Langezeit wurde der Vinschgau als Kornkammer Südtirols bezeichnet. Erst mit den Transportmöglichkeiten der Vinschger Bahn, seit 1906, konnte der Obstanbau intensiviert werden. Etwa 12 Millionen Apfelbäume bilden jedes Frühjahr ein faszinierendes Blütemeer. Ebenso einen beachtlichen Aufschwung hat der Weinanbau erlebt. Zudem gedeihen im Vinschgau auch Marillen, Birnen, Erdbeeren und Spargel hervorragend.

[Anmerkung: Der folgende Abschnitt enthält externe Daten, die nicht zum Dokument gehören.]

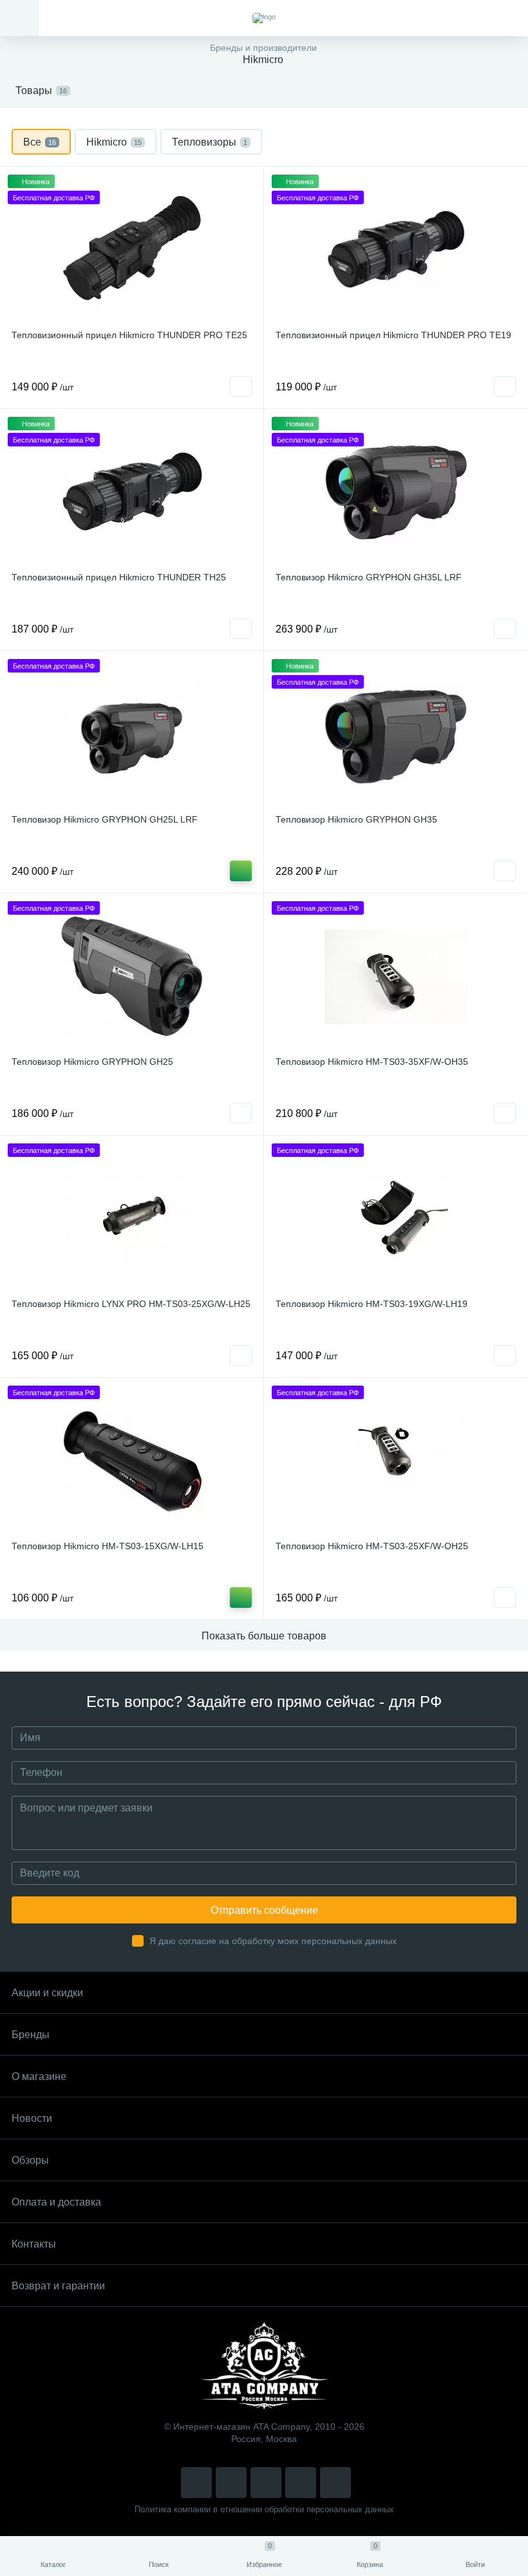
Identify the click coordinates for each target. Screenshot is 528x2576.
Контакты (34, 2243)
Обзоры (30, 2160)
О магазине (39, 2076)
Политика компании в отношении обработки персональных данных (264, 2509)
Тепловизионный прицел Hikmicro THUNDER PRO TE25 (129, 335)
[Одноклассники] (335, 2482)
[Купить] (241, 871)
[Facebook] (300, 2482)
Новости (32, 2118)
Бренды (31, 2034)
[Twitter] (265, 2482)
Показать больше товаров (264, 1635)
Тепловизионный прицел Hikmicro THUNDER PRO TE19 (393, 335)
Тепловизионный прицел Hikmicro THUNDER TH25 (119, 577)
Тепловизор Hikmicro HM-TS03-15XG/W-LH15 (107, 1546)
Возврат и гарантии (58, 2285)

Fährt man mit der Bahn ins Vinschgau so lohnt ein Ausstieg zum Beispiel in Kastelbell um dort zu einer etwa 4-stündigen Wanderung aufzubrechen. Von hier aus führt der Weg Nr. 8 und später 8A nach Latsch. Dieser Weg folg dem Latschander-Waal, einer der größten des Vinschgaus, und auch heute noch in Betrieb. Er zeugt von der Bedeutung des Wassers für die Landwirtschaft in diesem trockenen Landstrich. In Latsch angekommen sollte man unbedingt die Spitalskirche mit ihrem prächtigen Flügelaltar anschauen.
Zurück nach Meran geht es natürlich wieder mit der Vinschger Bahn. Wer aber noch aktiv sein möchte, kann sich in Latsch auch ein Fahrrad ausleihen und bis nach Meran, durch Obstwiesen und Weinhänge hindurch, radeln.